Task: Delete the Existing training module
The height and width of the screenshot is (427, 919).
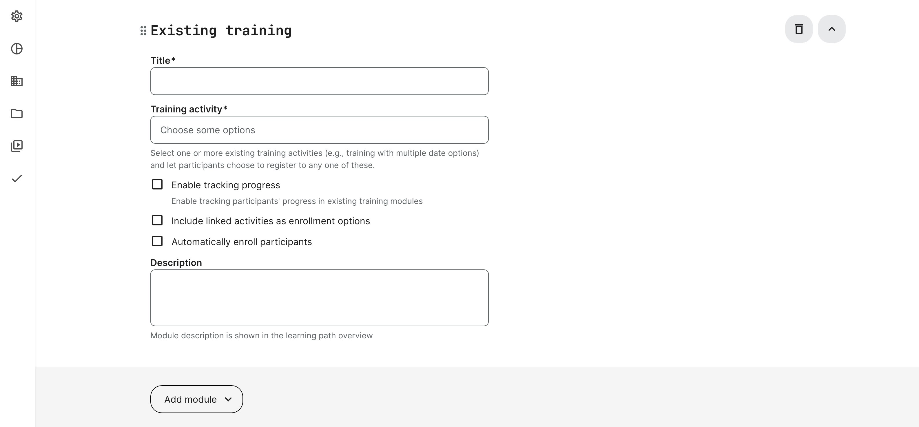Action: point(799,29)
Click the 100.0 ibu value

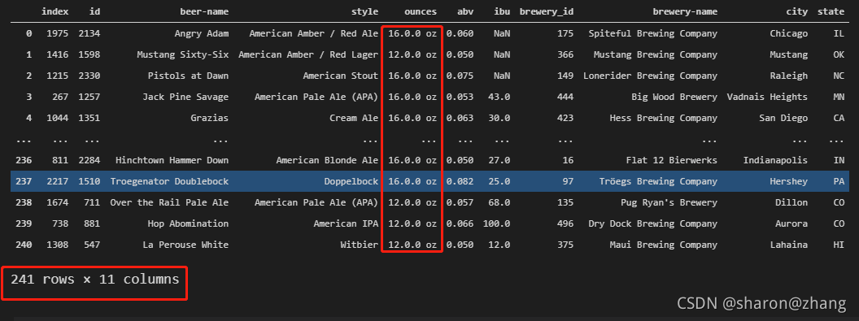tap(496, 223)
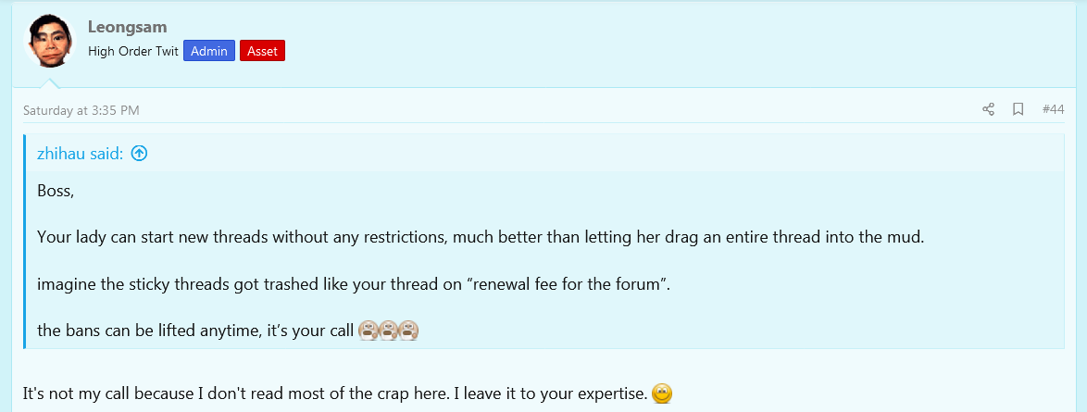Bookmark this post by Leongsam

click(1018, 109)
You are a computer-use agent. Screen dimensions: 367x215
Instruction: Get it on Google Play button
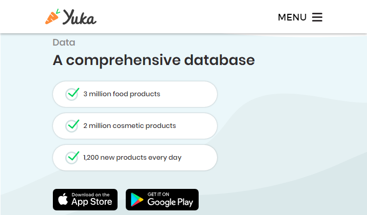(x=162, y=200)
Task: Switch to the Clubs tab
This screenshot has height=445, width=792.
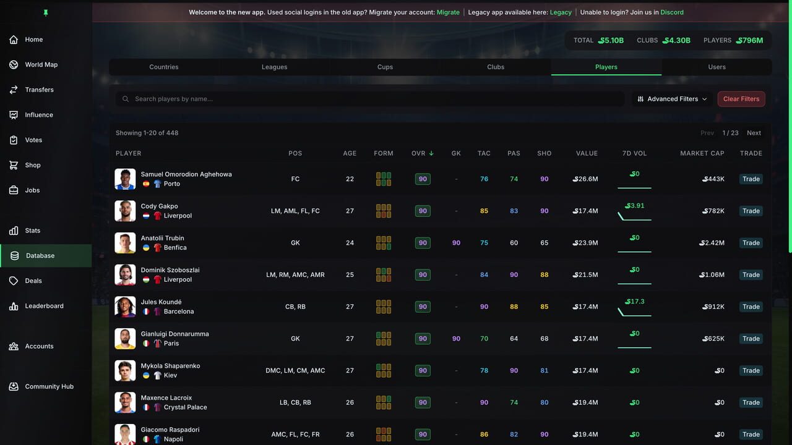Action: coord(496,67)
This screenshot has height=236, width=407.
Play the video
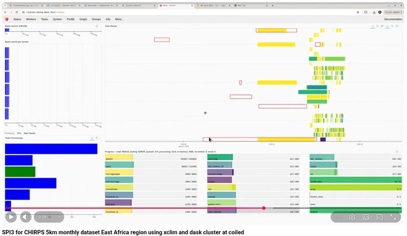click(11, 217)
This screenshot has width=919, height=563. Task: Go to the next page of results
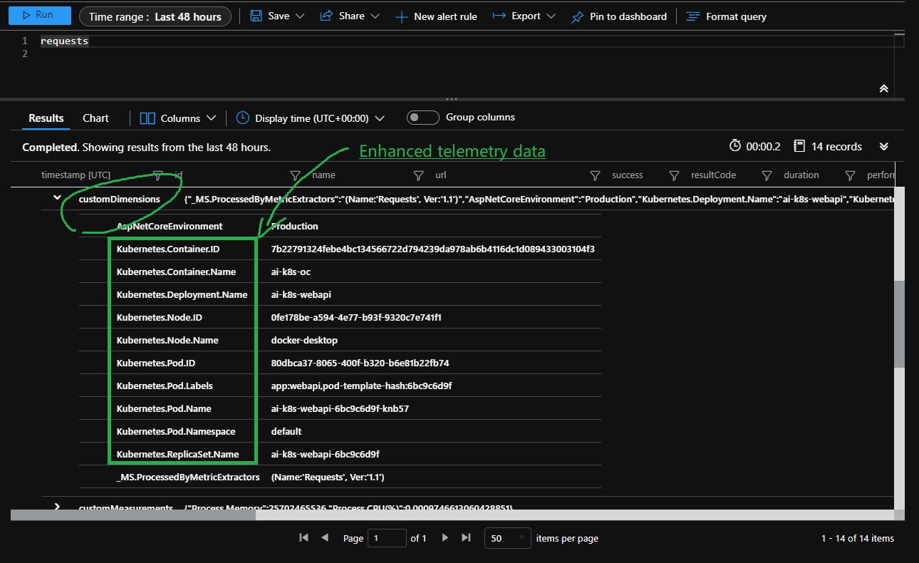445,538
• • •
Repeat exactly the lines from the one holding "This screenshot has height=445, width=792." through the last line of the entries, both included; the pictures do not belong in the copy.

This screenshot has height=445, width=792.
Action: coord(496,67)
This screenshot has height=236, width=407.
Play the video
click(11, 217)
This screenshot has width=919, height=563. Task: Go to the next page of results
445,538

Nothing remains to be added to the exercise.